その柔道の国際大会で、国際柔道連盟(IJF)が主催する「東建コーポレーション presents グランドスラム東京2022(以下:グランドスラム東京)」が、東京体育館(東京都渋谷区)にて12月3日から4日までの2日間にわたって開催される。
今大会では、オリンピック同様に男女それぞれ7階級、合計14の体重別グレードで個人種目が実施され、日本からは各階級に4名の代表選手がエントリーしており、男女各28名、合計56名がホームで開催される畳上の戦いに挑む。
ここでは、グランドスラム東京をもっと楽しむために、大会の概要や放送予定、注目の日本代表選手を紹介しよう!
■日程
12月3日(土)
- 予選ラウンド 9:30開始予定
- 決勝ブロック 15:30開始予定
実施階級
- 男子 73kg級、81kg級、90kg級
- 女子 57kg級、63kg級、70kg級
12月4日(日)
- 予選ラウンド 11:00開始予定
- 決勝ブロック 17:30開始予定
実施階級
- 男子 60kg級、66kg級、100kg級、100kg超級
- 女子 48kg級、52kg級、78kg級、78kg超級
■放送予定
12月3日(土)
- 地上波:テレビ東京系列6局ネット(16:00-18:00)
12月4日(日)
- 地上波:テレビ東京系列6局ネット(18:30-21:00)
■注目の日本代表
女子
女子の注目すべき選手といえば、やはり52kg級代表の阿部詩だろう。
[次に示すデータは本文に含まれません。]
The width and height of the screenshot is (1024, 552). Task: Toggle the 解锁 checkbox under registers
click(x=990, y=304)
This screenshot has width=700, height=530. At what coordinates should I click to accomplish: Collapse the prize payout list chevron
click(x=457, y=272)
Tokyo2020では、兄の一二三と共に、兄妹でオリンピック金メダルを獲得するという金字塔を打ち立てたことは記憶に新しい。さらに、2022年10月にウズベキスタン・タシケントで開催された世界柔道選手権大会(以下:タシケント2022)では、ふたたび兄妹で世界の頂点に並び、また女子オリンピック金メダリストでは唯一世界王者に輝いたことから、開幕まで2年を切ったパリ2024の国内代表選考レースでも、一歩抜き出た強さをアピールしている。
このグランドスラム東京で阿部詩は優勝することができれば、2023年5月にカタール・ドーハで開催される世界柔道選手権大会(以下:ドーハ2023)の代表にも決定し、パリへの道もより一層近づくことができそうだ。
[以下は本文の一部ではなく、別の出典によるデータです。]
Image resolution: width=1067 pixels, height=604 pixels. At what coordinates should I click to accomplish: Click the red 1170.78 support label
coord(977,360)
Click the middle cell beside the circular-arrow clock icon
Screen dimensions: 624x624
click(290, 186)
阿部詩と同様に、タシケント2022で優勝を飾ったのが、63kg級の堀川恵と48kg級の角田夏実の2人だ。代表選考基準に基づき、タシケント2022の王者がグランドスラム東京でふたたび表彰台の中央に立つことができれば、ドーハ2023の畳上に日の丸を背負って挑戦することができる。
しかし、日本のお家芸のスポーツでは、世界の柔道家はもちろんのこと、国内選手同士の対決もすでに激しい火花を散らしている。なぜなら、パリ行きのチケットは、各階級で1枚しかないので、なんとしてもドーハ2023の日本代表となって、その強さを世界にアピールしなければならないからだ。まず、堀川の63kg級には、Tokyo2020で初採用された男女混合団体戦で銀メダルを獲得した髙市未来(旧姓:田代)が、2大会オリンピック連続出場を狙っている。また、角田の48kg級には、成長著しい古賀若菜もエントリー。グランドスラムより、カテゴリーやポイントの格付が1つ下がるけれども、IJFワールド柔道ツアーのひとつである「グランプリ」のザグレブ大会(2022年7月・クロアチア)において、古賀は堂々の優勝を果たした。このグランドスラムでも、優勝しか見えていないことは間違いない。
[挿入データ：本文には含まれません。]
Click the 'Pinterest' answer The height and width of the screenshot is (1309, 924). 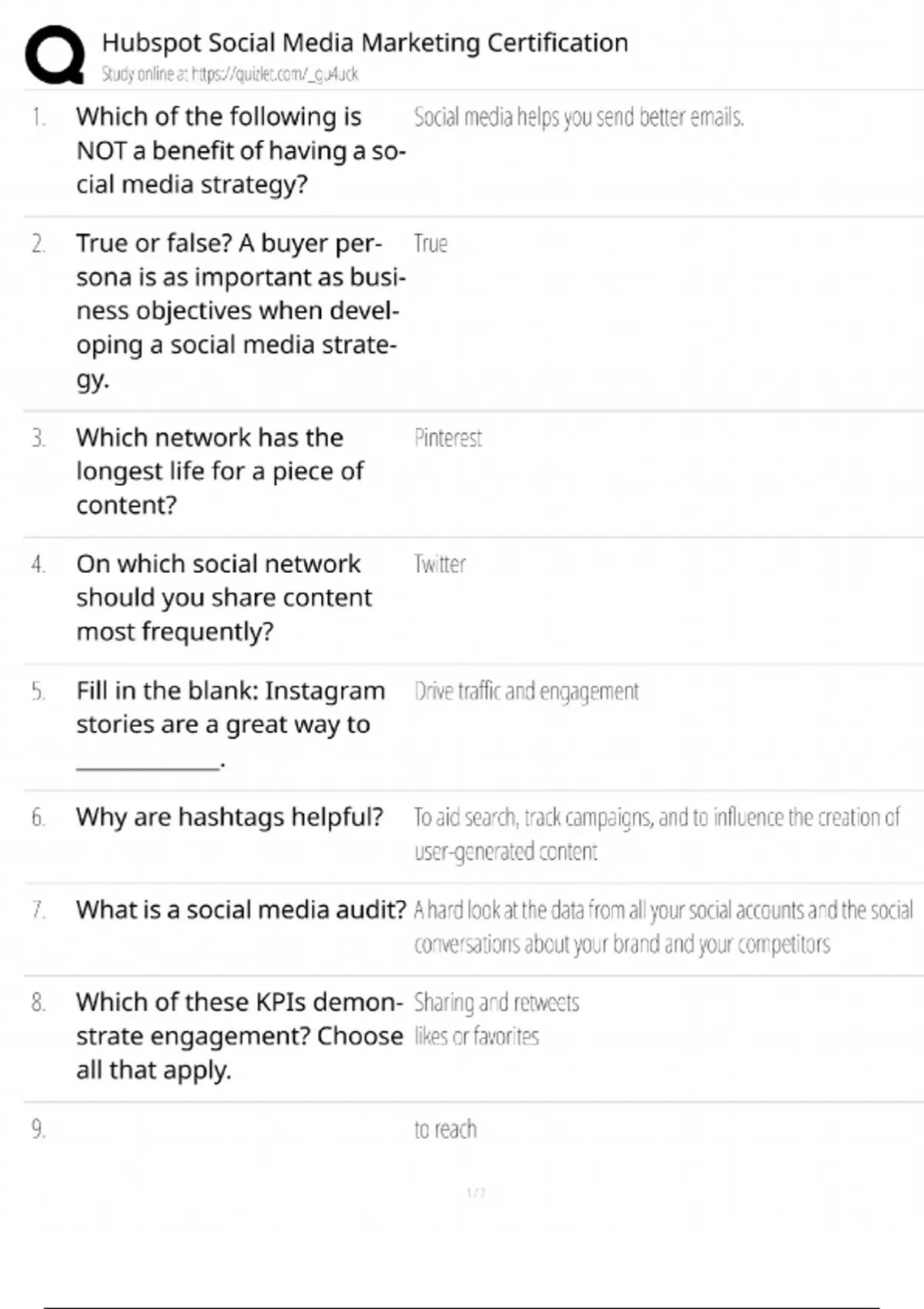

このほか、Tokyo2020で金メダルを獲得している78kg級の濵田尚里と78kg超級の素根輝にも注目だ。タシケント2022では、濱田は表彰台を逃し、素根は代表から落選してしまった。東京でオリンピックメダリストとなった2人が、同じ東京という舞台で、どんな巻き返しを見せるのかーー。
男子
男子の注目選手は、まず100kg級代表のウルフアロンを紹介したい。Tokyo2020の同階級で金メダルを獲得して以降、怪我などの影響により、日本代表にも選出されていたが、ウルフは実戦の場から離れることを余儀なくされていた。グランドスラム東京に出場するため、2021年に日本で開催されたオリンピック以来、およそ1年3ヶ月ぶりに講道館杯(2022年10月)で競技畳の上へと戻り、表彰台成績を残して、この国際大会の出場権を勝ち取った。YouTuberとしても高い人気を誇るオリンピックメダリストが、パリ2024の2連覇に向けて、いったいどんな成長を見せるのか。
また、81kg級代表でTokyo2020金メダリストの永瀬貴規にも注目だ。タシケント2022では、優勝は逃したものの、3位銅メダルで表彰台に滑り込んだ。このグランドスラム東京で、永瀬はオリンピック王者の矜持を見せつけられるか。
さらに、リオ2016で金メダルを獲得している90kg級代表のベイカー茉秋の再起からも目が離せない。Tokyo2020での2連覇を期待されていた王者は、2019年11月のグランドスラム大阪で、まさかの3回戦敗退。その後は、怪我に悩まされ、国内代表レースからも遠ざかり、Tokyo2020の出場を逃した。そんなベイカーが、前述の講道館杯で堂々の優勝を飾り、このグランドスラム東京の出場権をもぎ取った。無念だったグランドスラムという大会、オリンピック出場を果たせなかった東京という場所。彼にとって、このグランドスラム東京という機会は、「新章・リベンジ」を始めるのに最高の舞台だ。
グランドスラム東京は、男女それぞれ28名、合計56名の日本代表がエントリーしており、全体では男子216名、女子151名、合計367名の柔道家が頂点を目指してトーナメントを争う。
■グランドスラムとは?
IJFワールド柔道ツアーを構成する「グランドスラム」は、世界選手権、ワールドマスターズに次ぐ、ランクの高い国際大会として位置付けられており、2022年は東京大会を含む合計9のグランドスラムが、以下の通り予定されている。日本でのグランドスラムは、2019年に大阪で開催された以来、3年ぶりの大会となる。
- 2月7−8日 フランス・パリ(終了)
- 2月17−18日 イスラエル・テルアビブ(終了)
- 4月1−3日 トルコ・アンタルヤ(終了)
- 6月3−5日 ジョージア・トビリシ(終了)
- 6月24−26日 モンゴル・ウランバートル(終了)
- 7月8−10日 ハンガリー・ブダペスト(終了)
- 10月21−23日 UAE・アブダビ(終了)
- 11月4−6日 アゼルバイジャン・バクー(終了)
- 12月3−4日 日本・東京
さらに、開幕まで2年を切ったパリ2024柔道の出場権は、グランドスラムを含む国際大会での成績によって決まるIJF世界ランキングに基づき、NOC(国内オリンピック委員会)出場枠が配分されることとなっている。また、同ランキングのポイント集計対象となる「オリンピック予選期間」の大会は、2022年6月24日から2024年6月23日までの2年間と決まっており、このグランドスラム東京も対象となっている。なお、現時点(2022年11月29日)で、IJFオリンピックランキングは準備中となっている。